東京電力集金人 (89)浪江町民を襲った「赤い舌」

2014-09-23 10:22:19 | 現代小説
東京電力集金人 (89)浪江町民を襲った「赤い舌」



 その後るみと女将さんは、市の体育館へ避難した。
従業員たちの無事と家族の無事を、避難先の体育館でかろうじて確認することができた。
冷静さを取り戻した女将が、体育館の外へ出る。
停電してるのにも関わらず、町の方向が明るいことに気が付く。


 燃料会社から漏れ出した油と、流された車から火がつき、大きな炎があがっている。
町中を燃やし尽くそうとしているような、すさまじい勢いがある。
夜空を赤く染めあげる、浪江の町の火災の光景だ。
翌朝になっても、一帯に燃え広がった炎が消えることはなかった。
津波のために道路が寸断されてしまった町に、消防車が駆けつけてくるはずがない。



 それでも女将さんたちは12日の未明から、ふたたび救助活動を再開させた。
前夜は、屋根の上に避難したり、腰まで水に浸かったりしながら助けを求める人のために、
10時半頃まで、必死の思いで救助活動を続けた。
だが余震がひどく、川も増水していたため、二次被害の危険性が生まれていた。
これ以上は危険だという判断が下された。
明るくなってから再開しようということになり、この日の捜索は打ち切りとなった。


 だが12日の未明。

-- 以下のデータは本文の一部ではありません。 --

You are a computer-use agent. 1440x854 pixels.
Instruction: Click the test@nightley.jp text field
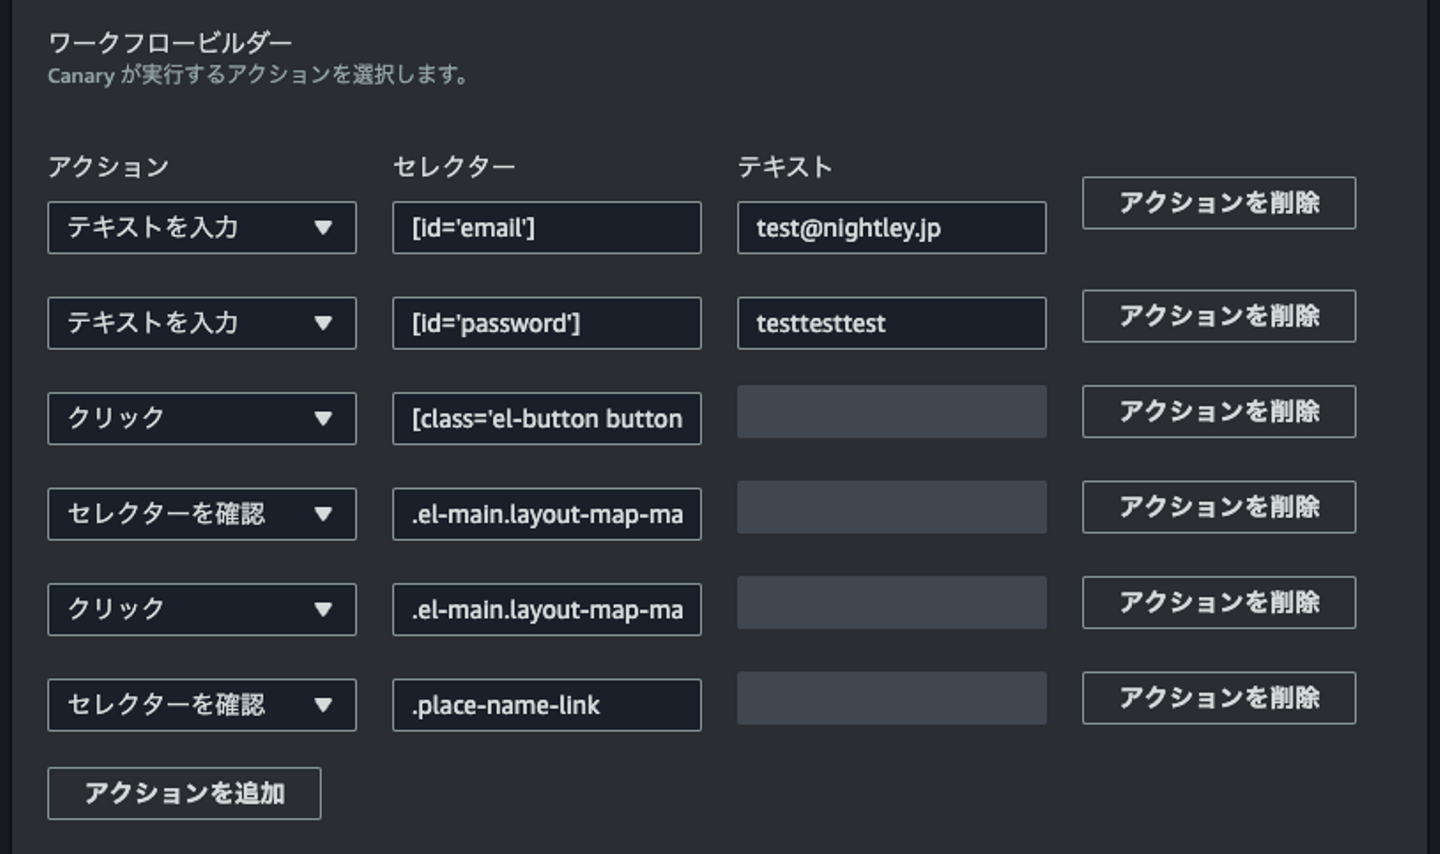[891, 228]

予期せぬ展開が浪江の町に発生をする。
そしてこの出来事が、やがて浪江町の人々のすべての人生を狂わせる出発点になる。
3月12日の朝、5時44分頃のこと。
浪江町の町長が役場の災害対策本部でテレビを見ていると、首相官邸の記者会見があり、
「福島第一原発から10キロ圏内の方は、至急避難して下さい」という発表があった。
町長がこのテレビを見たのは、全く偶然の出来事だ。


 国や県、東京電力から浪江町へ、危険だから避難しろという連絡は入っていない。
10キロ圏内には、およそ1万6千人の町民が生活をしている。
町は10キロ圏内に住む人達に避難を呼びかけるため、すべての消防車と広報車を動員した。
苅野小学校。大堀小学校。やすらぎ荘といった10キロ圏外の公共施設へ、
避難することを住民たちに呼びかける。
「一夜明ければ津波の被害に遭い、救助を待っている人たちを助けられるかもしれない」
と考えていた町民たちも、に後ろ髪引かれる思いで10キロ圏外への避難をはじめる。


 しかしこの日のうちに、致命的な事態が発生する。
12日午後3時36分。福島第一原発の1号機が、水素爆発をおこす。
「この場所じゃダメだ」と言う声が、10キロ圏の避難民たちから一斉に上がる。
3月12日午後6時25分。福島第一原発からの避難指示は、半径20キロ圏に拡大される。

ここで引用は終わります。